• PROBLEM TO SOLVE
In the book review excerpt, what does Beauty aim to bring to account?

--- SOURCE DOCUMENT ---

When Lee is writing about corporate middle class culture, however, her critique of beauty and self-destructive perfectionism is both erudite and penetrating. ‘You were either fit or trim or just weren’t working hard enough. Your body was how you conveyed wealth and status to your peers, it was a personality trait, a symbol of goodness and values: an ethical ideal’ (4). Beauty aims to bring an industry—stretching from shapewear to rouge—to account but, at its best, it is an indictment of a culture of corporate exceptionalism that undercuts feminist progress.

--- EXTRACTED MATERIAL ---

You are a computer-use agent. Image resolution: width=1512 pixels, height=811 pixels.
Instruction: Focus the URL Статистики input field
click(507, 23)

---
--- EXTRACTED MATERIAL ---

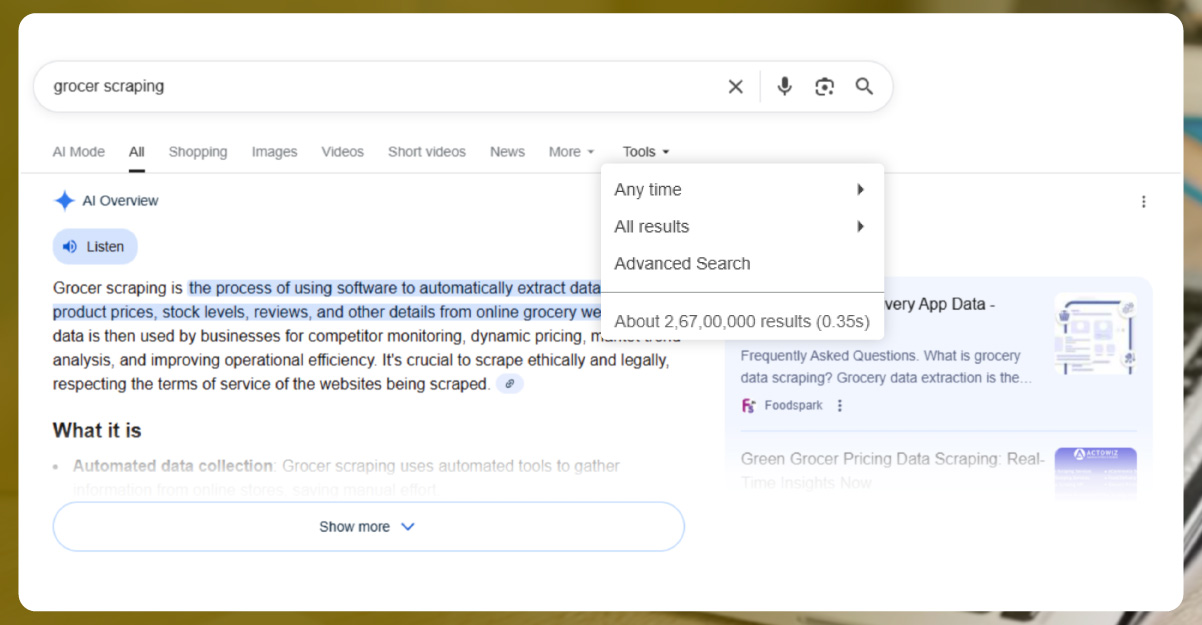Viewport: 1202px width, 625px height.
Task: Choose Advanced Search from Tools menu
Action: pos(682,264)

---

• WORKED SOLUTION
An industry stretching from shapewear to rouge.